:: Source data

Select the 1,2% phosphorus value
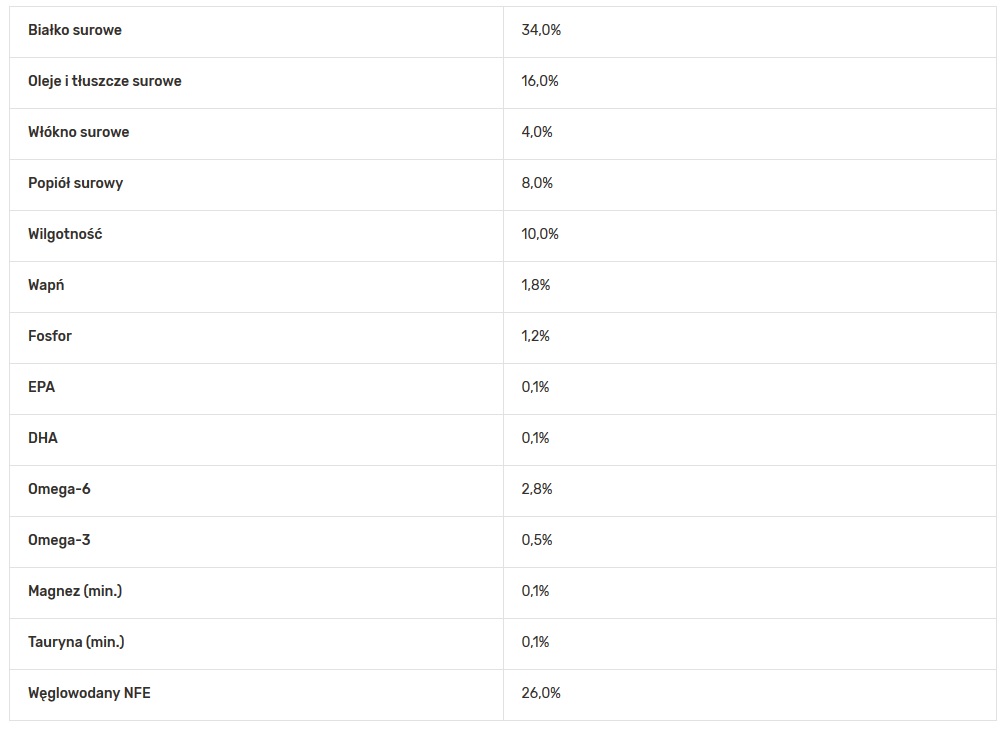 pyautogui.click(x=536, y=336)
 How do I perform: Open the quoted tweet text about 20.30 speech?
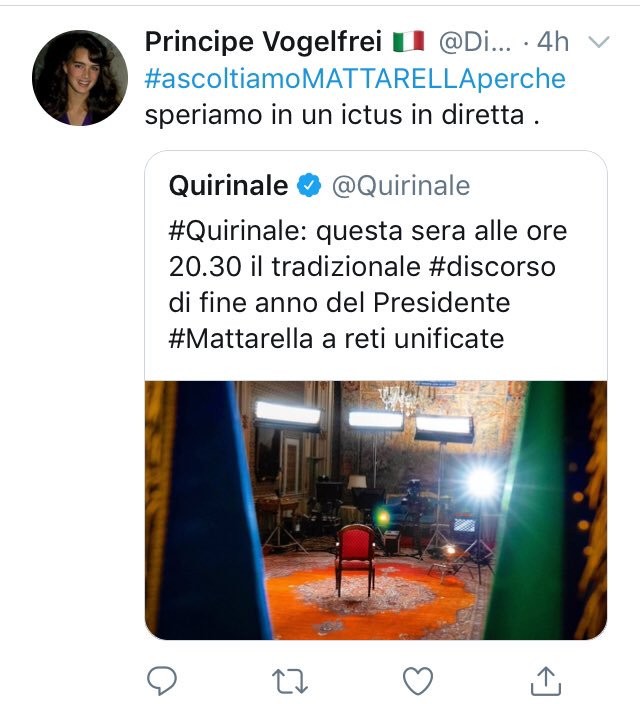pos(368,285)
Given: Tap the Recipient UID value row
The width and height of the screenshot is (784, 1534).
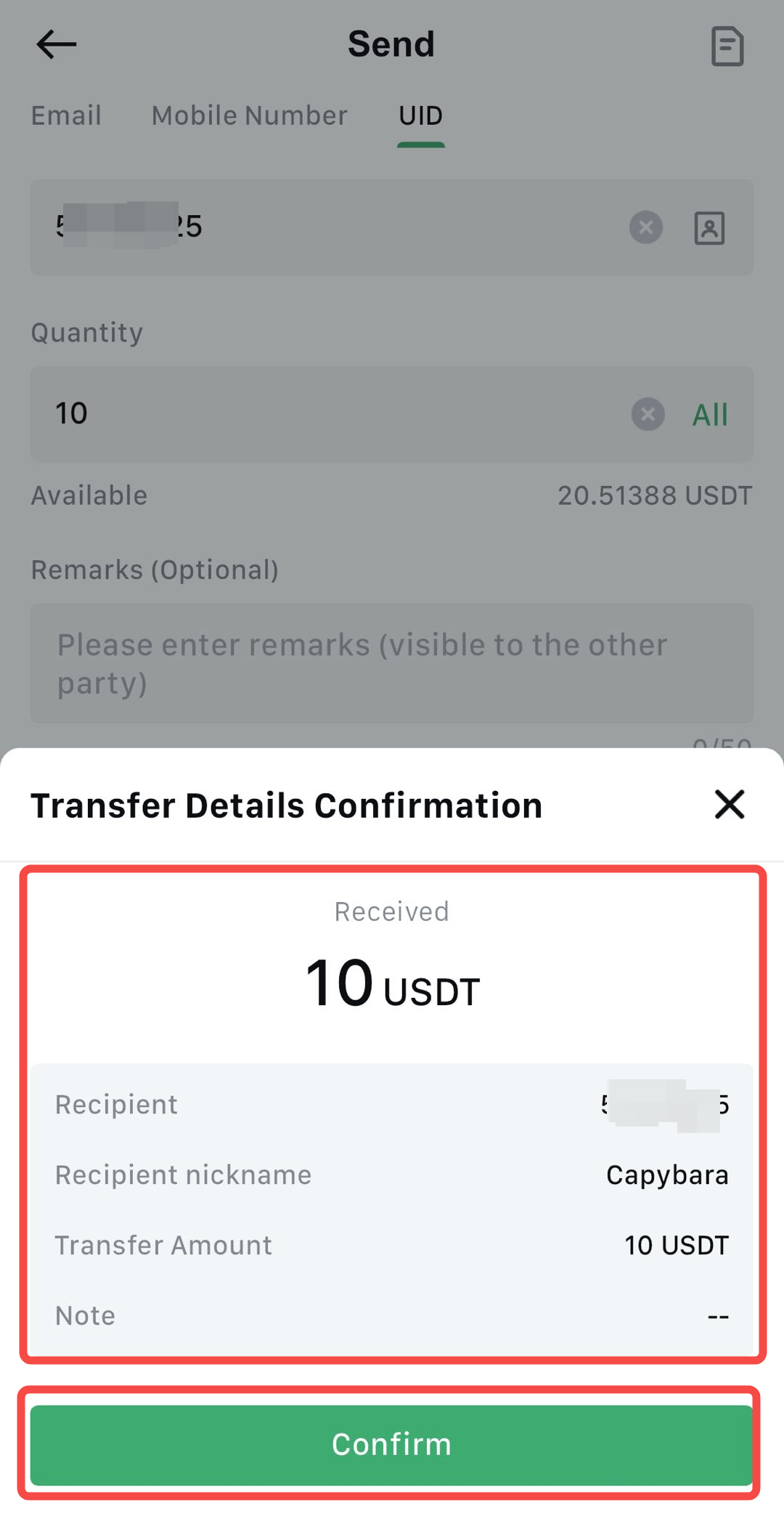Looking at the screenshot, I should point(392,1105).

::::
:: Source data

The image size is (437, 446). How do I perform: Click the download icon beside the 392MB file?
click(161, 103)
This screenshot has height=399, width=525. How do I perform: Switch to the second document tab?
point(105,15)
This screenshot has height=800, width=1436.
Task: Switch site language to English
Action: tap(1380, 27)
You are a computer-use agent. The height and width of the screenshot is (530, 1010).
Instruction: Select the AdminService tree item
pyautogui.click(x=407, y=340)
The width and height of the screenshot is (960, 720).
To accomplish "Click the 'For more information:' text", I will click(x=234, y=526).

::::
:: Source data

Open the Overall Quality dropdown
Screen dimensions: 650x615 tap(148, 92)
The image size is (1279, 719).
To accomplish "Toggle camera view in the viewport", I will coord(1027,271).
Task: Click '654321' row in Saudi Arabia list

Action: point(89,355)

::::

§ Exercise: Your task is to copy every line in the entries that holds the string "will".

§ Exercise response:
To accomplish "Click the 'For more information:' text", I will click(x=234, y=526).
To accomplish "Toggle camera view in the viewport", I will coord(1027,271).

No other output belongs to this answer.